Just finished a cup of sugary instant coffee. Tasted like cheap candy, and was only a little warm. As I write, the tea-cup shudders around on its saucer, from the jerks of the pen against the paper, to the unstable glass table, and then the cup rattles around. The way the sticky, thick liquid swirls around the green-stone cup makes me nauseous.

And I hated the sound of the metal spoon against the inside of the cup when I stirred in the sugar.

As far as I can remember I was asked here to do some sort of job, but the fact that it’s Sunday (an assertion dually supported by my diary notes as well as my phone calendar as well as, partially, by the emptiness of this typical office) and the fact that I’ve been sitting in this empty meeting room with white walls, a Kronenbourg poster, completely alone for the past 25 minutes don’t seem to support that.

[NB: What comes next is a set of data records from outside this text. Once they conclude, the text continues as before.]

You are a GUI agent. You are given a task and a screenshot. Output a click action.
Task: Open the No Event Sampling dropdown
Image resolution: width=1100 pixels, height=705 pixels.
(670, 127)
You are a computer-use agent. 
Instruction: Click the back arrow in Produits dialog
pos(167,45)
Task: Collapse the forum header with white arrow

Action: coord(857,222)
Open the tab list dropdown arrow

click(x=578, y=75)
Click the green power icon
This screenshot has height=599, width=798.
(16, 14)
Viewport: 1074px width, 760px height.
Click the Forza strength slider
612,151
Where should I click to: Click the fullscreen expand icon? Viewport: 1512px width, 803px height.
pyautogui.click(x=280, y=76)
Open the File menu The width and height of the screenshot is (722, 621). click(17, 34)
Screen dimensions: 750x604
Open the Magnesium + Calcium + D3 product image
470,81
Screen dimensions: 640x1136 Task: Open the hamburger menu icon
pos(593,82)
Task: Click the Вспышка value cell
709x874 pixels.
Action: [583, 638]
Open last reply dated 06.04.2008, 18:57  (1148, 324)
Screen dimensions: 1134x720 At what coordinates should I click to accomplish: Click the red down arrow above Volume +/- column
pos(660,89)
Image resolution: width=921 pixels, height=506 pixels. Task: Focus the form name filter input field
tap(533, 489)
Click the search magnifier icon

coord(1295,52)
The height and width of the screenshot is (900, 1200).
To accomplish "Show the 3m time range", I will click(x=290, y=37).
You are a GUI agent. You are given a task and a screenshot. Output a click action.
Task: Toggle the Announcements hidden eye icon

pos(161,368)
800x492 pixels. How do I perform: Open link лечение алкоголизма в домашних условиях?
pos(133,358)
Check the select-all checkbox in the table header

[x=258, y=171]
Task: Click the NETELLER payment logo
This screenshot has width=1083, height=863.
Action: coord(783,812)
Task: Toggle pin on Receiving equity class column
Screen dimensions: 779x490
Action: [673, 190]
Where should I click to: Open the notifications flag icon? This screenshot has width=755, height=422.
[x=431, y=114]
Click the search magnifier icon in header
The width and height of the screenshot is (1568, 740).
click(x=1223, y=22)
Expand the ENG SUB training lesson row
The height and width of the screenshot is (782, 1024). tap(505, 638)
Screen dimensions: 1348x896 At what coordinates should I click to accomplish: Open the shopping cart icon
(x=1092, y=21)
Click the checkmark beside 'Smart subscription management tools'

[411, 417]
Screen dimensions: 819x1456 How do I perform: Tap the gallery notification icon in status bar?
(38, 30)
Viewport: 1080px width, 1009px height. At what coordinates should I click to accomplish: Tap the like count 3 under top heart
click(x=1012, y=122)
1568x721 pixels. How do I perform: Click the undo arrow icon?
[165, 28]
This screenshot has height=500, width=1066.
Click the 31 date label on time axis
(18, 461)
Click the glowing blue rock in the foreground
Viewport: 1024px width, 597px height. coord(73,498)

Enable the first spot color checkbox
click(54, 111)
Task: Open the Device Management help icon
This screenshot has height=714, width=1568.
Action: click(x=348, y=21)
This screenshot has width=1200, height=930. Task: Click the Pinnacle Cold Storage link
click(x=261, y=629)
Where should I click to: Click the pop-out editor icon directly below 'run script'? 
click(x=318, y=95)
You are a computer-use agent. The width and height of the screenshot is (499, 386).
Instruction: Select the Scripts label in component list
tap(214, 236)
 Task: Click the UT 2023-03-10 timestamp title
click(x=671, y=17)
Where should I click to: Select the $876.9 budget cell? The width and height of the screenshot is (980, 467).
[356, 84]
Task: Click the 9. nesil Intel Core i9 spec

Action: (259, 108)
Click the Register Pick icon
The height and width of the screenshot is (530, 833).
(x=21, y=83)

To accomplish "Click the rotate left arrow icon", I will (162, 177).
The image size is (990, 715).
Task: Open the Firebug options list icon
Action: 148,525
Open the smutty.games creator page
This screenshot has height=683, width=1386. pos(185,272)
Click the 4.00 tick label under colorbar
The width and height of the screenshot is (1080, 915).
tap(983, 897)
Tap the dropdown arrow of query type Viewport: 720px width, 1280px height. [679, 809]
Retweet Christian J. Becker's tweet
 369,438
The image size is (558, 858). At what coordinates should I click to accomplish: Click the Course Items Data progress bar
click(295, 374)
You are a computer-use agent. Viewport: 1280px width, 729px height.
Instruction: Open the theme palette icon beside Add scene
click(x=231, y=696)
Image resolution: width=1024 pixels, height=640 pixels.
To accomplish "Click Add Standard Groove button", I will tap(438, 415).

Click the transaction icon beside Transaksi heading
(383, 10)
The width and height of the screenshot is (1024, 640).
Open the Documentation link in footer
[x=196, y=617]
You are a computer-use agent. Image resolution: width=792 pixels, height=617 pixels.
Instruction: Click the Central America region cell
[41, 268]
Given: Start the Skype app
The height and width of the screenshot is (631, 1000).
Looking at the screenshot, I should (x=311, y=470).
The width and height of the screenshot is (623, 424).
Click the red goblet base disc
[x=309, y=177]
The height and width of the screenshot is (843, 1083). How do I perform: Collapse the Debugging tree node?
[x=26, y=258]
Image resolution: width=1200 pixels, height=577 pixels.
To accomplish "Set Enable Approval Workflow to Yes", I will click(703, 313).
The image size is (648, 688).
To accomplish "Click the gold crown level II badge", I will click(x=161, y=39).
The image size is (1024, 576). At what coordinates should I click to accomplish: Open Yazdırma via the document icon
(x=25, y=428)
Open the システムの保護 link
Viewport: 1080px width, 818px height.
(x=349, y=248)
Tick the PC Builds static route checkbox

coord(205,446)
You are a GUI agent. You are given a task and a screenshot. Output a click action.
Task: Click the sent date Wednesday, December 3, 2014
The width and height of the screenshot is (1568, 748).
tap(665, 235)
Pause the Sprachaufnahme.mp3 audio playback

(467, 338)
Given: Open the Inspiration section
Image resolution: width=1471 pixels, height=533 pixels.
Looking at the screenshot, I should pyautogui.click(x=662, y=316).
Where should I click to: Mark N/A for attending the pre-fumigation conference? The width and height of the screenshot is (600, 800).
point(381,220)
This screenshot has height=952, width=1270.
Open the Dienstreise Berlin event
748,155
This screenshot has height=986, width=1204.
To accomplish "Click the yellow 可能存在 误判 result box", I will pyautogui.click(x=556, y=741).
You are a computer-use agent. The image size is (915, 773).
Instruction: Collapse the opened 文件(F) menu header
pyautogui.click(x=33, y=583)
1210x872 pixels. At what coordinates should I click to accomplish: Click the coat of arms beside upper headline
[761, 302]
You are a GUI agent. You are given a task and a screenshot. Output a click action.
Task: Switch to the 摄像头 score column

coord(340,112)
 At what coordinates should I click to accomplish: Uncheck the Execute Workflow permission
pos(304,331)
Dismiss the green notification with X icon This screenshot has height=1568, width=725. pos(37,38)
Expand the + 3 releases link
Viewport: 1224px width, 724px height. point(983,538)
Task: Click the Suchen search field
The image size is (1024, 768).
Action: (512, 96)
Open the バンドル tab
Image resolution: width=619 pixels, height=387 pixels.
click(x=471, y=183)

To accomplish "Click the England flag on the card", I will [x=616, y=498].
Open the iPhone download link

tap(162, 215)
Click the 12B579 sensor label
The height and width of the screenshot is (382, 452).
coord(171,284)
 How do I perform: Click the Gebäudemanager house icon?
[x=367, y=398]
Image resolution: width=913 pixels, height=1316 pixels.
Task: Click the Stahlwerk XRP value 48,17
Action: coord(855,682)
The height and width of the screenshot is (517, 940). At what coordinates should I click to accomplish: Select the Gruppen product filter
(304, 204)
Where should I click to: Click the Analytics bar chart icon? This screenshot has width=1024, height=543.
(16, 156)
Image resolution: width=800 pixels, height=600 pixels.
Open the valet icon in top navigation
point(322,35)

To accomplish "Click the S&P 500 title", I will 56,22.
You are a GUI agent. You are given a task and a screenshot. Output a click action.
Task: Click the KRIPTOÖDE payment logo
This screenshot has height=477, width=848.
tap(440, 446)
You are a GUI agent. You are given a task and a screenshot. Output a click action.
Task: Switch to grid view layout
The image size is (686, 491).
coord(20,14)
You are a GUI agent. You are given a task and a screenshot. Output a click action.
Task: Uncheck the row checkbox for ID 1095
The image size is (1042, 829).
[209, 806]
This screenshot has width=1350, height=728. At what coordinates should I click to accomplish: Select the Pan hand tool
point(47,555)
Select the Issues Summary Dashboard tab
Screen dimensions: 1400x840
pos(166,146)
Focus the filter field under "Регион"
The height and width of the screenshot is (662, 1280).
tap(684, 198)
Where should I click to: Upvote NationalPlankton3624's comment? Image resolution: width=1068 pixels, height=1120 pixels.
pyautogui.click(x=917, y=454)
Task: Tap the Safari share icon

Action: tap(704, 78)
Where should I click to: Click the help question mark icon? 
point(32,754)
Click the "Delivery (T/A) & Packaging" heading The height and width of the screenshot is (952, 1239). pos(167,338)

And what job was it in the first place that you’d come in on a Sunday? I can’t remember. And bring me away from the warm bed and warm Irish girl? I can’t remember.

Let’s think about this logically. Let’s continue to assemble the facts and then we can try to piece something further together. Yes. The facts are:

1. Irish girl’s bed.
2. Cold coffee dregs.
3. Empty meeting room.
And then we have the following inferences:
1. Sunday (?)
2. Russia (?)
3. Job (?)

And also:
There is a half-eaten chocolate bar and a heap of slimy, sticky pastries on stone plates on the glass table, they also rattle a little but not as much as the tea-cup on the saucer, and I can see my dirty black socks through the glass table. My entire body feels dirty. Dirty and exhausted. Maybe I’m supposed to go somewhere?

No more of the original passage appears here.